Puis, mandant un exprès au pays des Gaulois :
« Bon Divitiacus, pontife des druides,
À la vie, à la mort, ô sage, tu présides ;
Tu lis dans les secrets du temple de Bangor ;
La nature t’ouvrit son magique trésor ;
Tu sais l’herbe vitale et la plante mortelle…
Or ma fille se meurt, et je meurs avec elle !
Hôte de Cicéron, noble ami de César,
À ton enclos royal est un rapide char ;
Hâte-toi ! L’Apennin est encor blanc de neige,
Mais l’homme bienfaisant, un esprit le protège.
O mage, ô saint druide, ô grand chef éduen,
Tout le savoir des Grecs pâlit devant le tien ! »
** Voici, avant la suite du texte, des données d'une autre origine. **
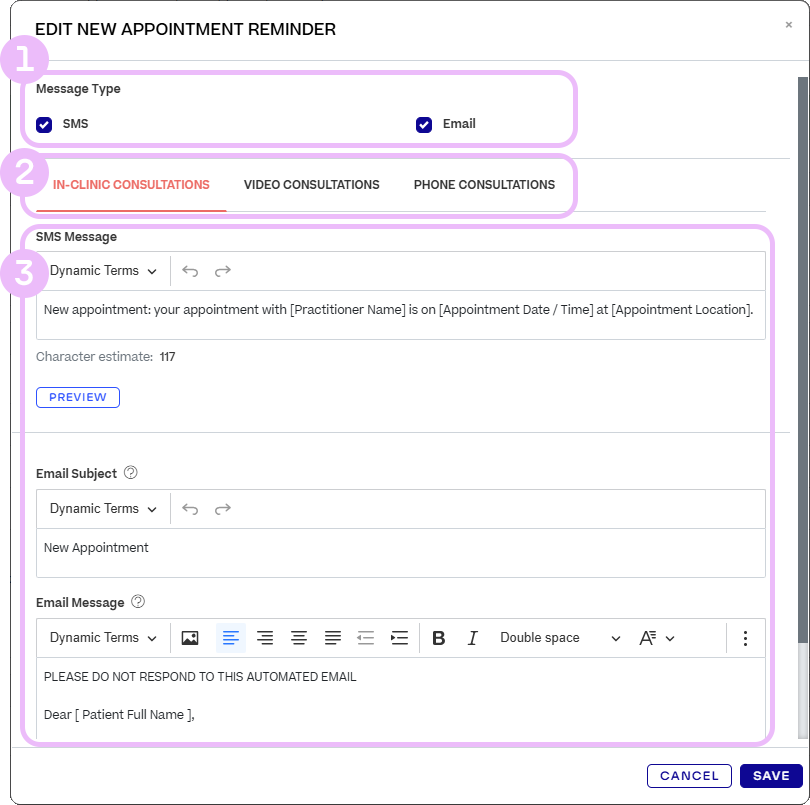This screenshot has height=805, width=810.
Task: Decrease indent in email message
Action: pos(366,638)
L’enchanteur se hâta, mais déjà sous la porte
La fille du consul, Tullia, gisait morte.

IV.



Aux bois de Tusculum, près d’un antre isolé,
Avec son livre errait le père désolé :
« Ô fille vertueuse, ô femme de génie,
La mort ne t’aura pas tout entière bannie !
Le marbre de Paros et l’art athénien
Garderont ton beau nom immortel près du mien.
Le sanctuaire pur que mon amour te dresse
Aux regards des Romains va te faire déesse ;
Quand le passant lira : Tulliolæ meæ,
Un nouveau signe au ciel pour toi sera créé. »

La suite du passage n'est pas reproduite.